Carmen Francisca W. da Silveira

Carmen Francisca W. da Silveira, mais conhecida no Banco do Brasil como Carminha, ingressou no BB em 1977, na agência de Telêmeco Borba, município do estado do Paraná. Em 1992, já graduada pela Faculdade de Direito de Curitiba, realizou concurso interno da instituição tornando-se advogada do banco lotada em Ponta Grossa (PR). Os últimos dez anos antes da aposentadoria, a profissional viveu em Brasíla (DF) por conta do trabalho.

Aposentada em 2007, Carminha deixou Brasília e voltou para Curitiba, cidade onde viveu praticamente toda a vida junto com a família, apesar de ser nascida na Lapa (PR). Com tempo livre e tendo admiração pela arte da contação de história, resolveu frequentar o curso de formação de contadores de história oferecido pela História Viva, uma Organização da Sociedade Civil de Interesse Público (Oscip), criada em janeiro de 2005.

Em 2010, por quatro meses, um dia por semana, a aposentada frequentou as aulas aprendendo técnicas e metodologias da contação, que contribui no desenvolvimento intelectual, provoca a oralidade, melhora a interação sociocultural de crianças, jovens e adultos. Durante o curso, Carminha realizou laboratório visitando hospitais, asilos e casas de abrigo.

Memória viva

O "Ouvir e contar" é desenvolvido em hospitais, asilos e casas lares "que abrigam crianças que sofreram abuso familiar " e tem como objetivo transformar através da contação de história os momentos de internação ou passagem por essas instituições. Crianças e idosos são visitados semanalmente pelos voluntários. Os idosos são estimulados a contarem suas histórias e, assim, exercitam a memória e suas recordações afetivas, que são passadas aos jovens.

Uma equipe de redatores transforma essas experiências em contos infantis, que, em seguida, serão passados às crianças e jovens hospitalizados e abrigados. Hoje, 13 instituições localizadas em Curitiba são beneficiadas pelo projeto. A instituição conta com 80 voluntários e já realizou 14 mil atendimentos.

Como os jovens recebem essas histórias?

Essa troca de "casos" entre gerações desperta muita curiosidade e motiva produção de desenhos e poemas entre os jovens e os idosos. Dessa forma, valores familiares e hábito de leitura são passados e absorvidos.

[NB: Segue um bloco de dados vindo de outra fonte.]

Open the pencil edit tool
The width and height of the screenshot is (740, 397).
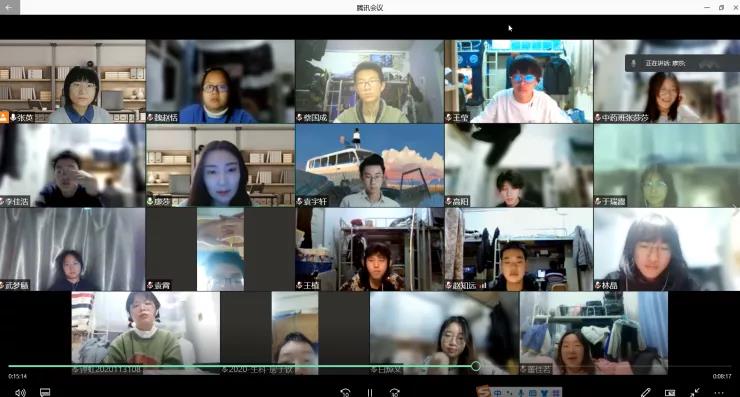(x=646, y=392)
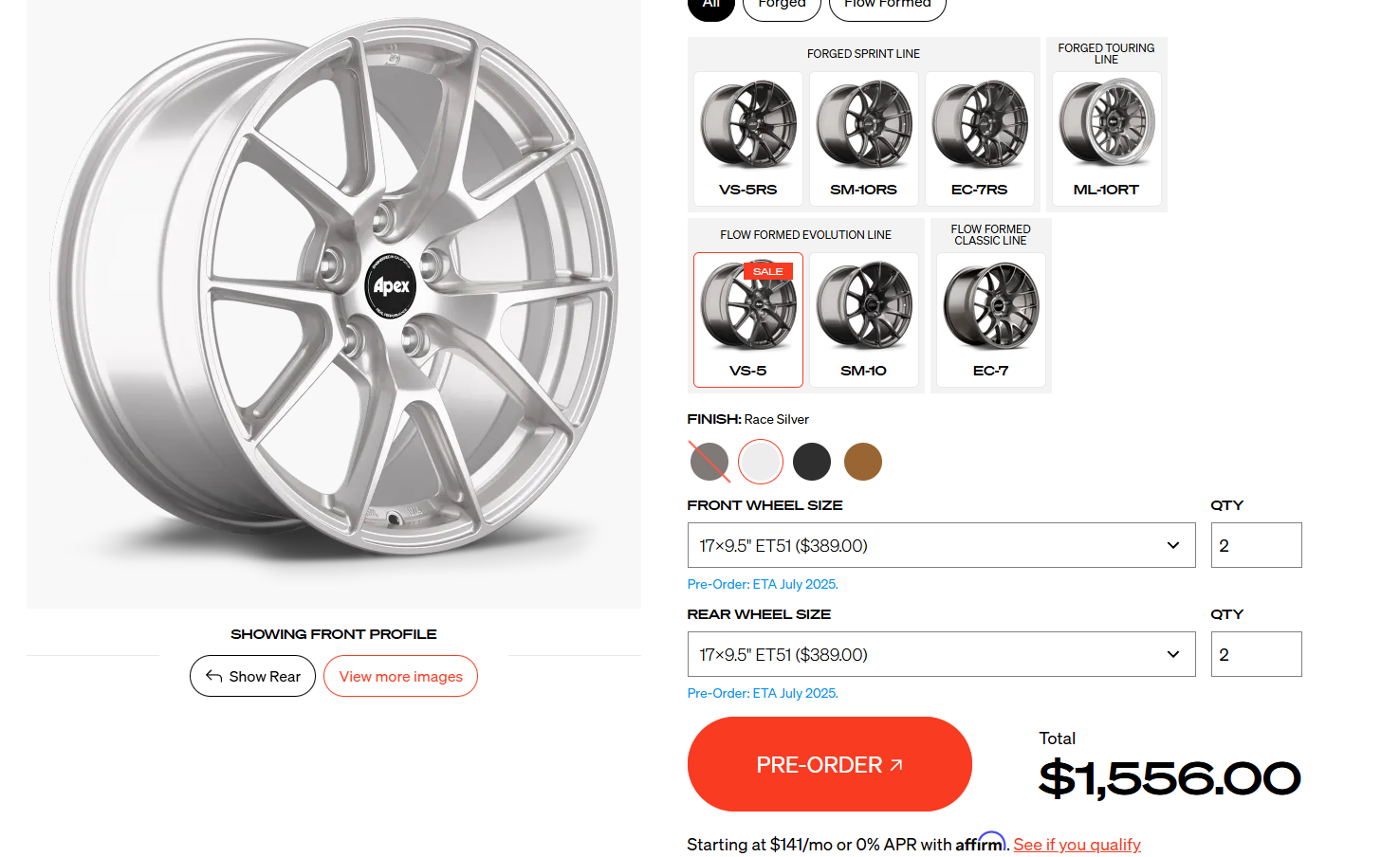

Qual a experiência mais marcante nesses dois anos como voluntária?

Um caso que me marcou bastante é de um menino hiperativo de três anos. Ele tinha uma dificuldade enorme de se concentrar, não ficava parado, não ouvia as pessoas e não falava. Foi muito abusado pelos pais. Começamos a contar histórias e usando como ferramenta cantiga de roda para tornar a coisa mais dinâmica. Ainda que lentamente, o menino começou a se envolver minimamente depois de muito esforço nosso e, para minha surpresa, em uma festinha de aniversário de outra criança ele me pediu refrigerante. Me marcou muito, pois ganhamos a confiança dele através das histórias contadas.